_ФРАГМЕНТ СТРАНИЦЫ_.
##############################
САМООПРЕДЕЛЕНИЕ НА ПЕРЕЛОМЕ ВЕКОВ

Прошло более шестидесяти лет со дня
принятия Устава ООН, более тридцати после Хельсинки – и
политические декорации в мире, и в частности в Европе, к концу XX
столетия резко изменились. В 1945 году принцип самоопределения
задумывался и мыслился (прежде всего Советским Союзом) в категориях
деколонизации, а в 1975-м на передний план выдвигается (уже
Западом) идеологема защиты прав и свобод человека. В начале же
1990-х годов мир неожиданно столкнулся с быстрым распадом и всего
социалистического блока, и таких государств, как Советский Союз,
Чехословакия, Югославия. Но и в новой ситуации вопросы
самоопределения народов регулируются тем же самым
нормативно-правовым инструментарием, что применялся в послевоенное
время.
##############################
_ИСХОДНЫЕ МАТЕРИАЛЫ_.
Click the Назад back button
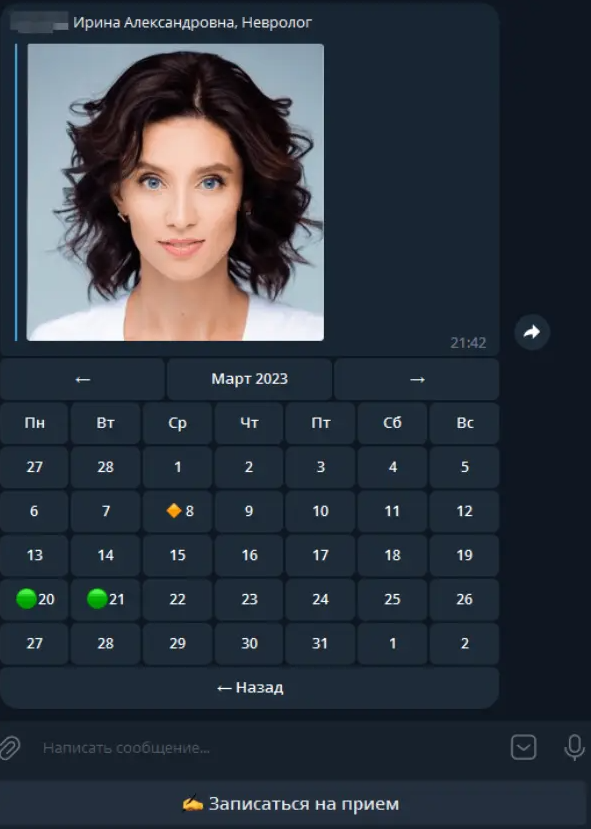This screenshot has width=591, height=829. pyautogui.click(x=250, y=688)
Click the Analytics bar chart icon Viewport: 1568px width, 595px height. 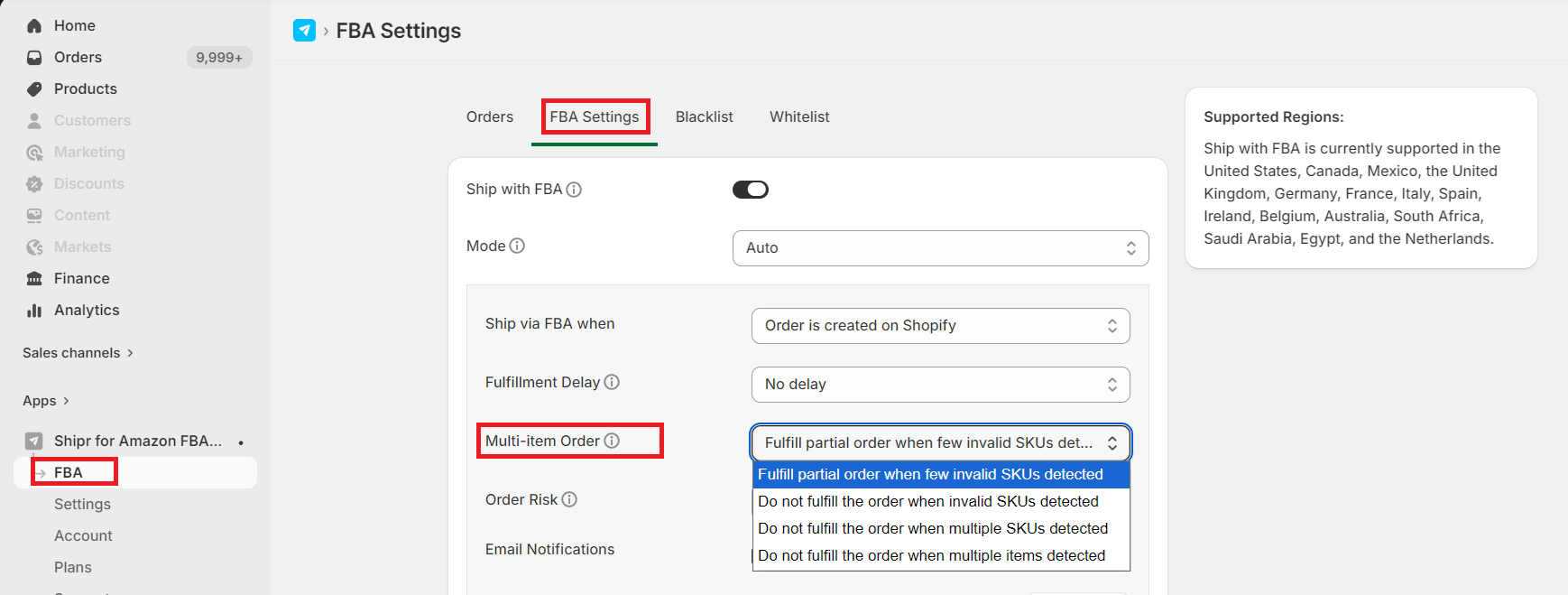(x=34, y=311)
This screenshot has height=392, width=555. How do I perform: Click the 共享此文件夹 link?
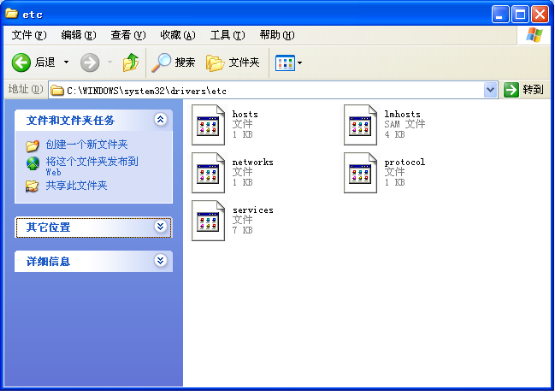76,186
##############################
_ЗАДАНИЯ_.
• A. Переведите, пожалуйста, на английский язык предложение из текста о самоопределении народов: «Но и в новой ситуации вопросы самоопределения народов регулируются тем же самым нормативно-правовым инструментарием, что применялся в послевоенное время».
• B. Продолжите текст о самоопределении народов после его последнего предложения.

_ОТВЕТЫ ПО ЗАДАНИЯМ_.
• A. Yet even in the new situation, questions of the self-determination of peoples are governed by the same legal and regulatory toolkit that was used in the postwar period.

• B.
Как и прежде, стабильность в таких
взрывоопасных европейских регионах, требующих независимости, как
Ольстер, Страна Басков и Корсика, более или менее успешно
поддерживается на основе соблюдения принципа территориальной
целостности государств (Великобритании, Испании, Франции). Менее
эффективно решаются проблемы с разделом Кипра и отделением Тайваня
от Китайской Народной Республики. В последних случаях хотя вроде бы
и можно говорить о некоем «самоопределении», но оно вряд ли
правомерно. Причем не столько ввиду того, что идет вразрез с
принципом территориальной целостности и Республики Кипр, и КНР,
сколько потому, что оно было скорее не «само»определением, а
привнесением нового статуса извне.

Развал Югославии сопровождался вопиющим
внешним вмешательством – вплоть до прямой вооруженной агрессии. По
отношению к Сербии Соединенные Штаты, НАТО, Европейский союз
откровенно придерживаются политики двойных стандартов. С одной
стороны, когда речь идет о сужении территории Сербии, Запад
демонстрирует ранее нетрадиционную для него приверженность
идеологии «самоопределения» (Косово, отчасти Черногория). С другой
– право Республики Сербской (в составе Боснии и Герцеговины) на
присоединение к Сербии (точнее, к тогда еще сохранявшемуся остатку
Югославии) было решительно отвергнуто.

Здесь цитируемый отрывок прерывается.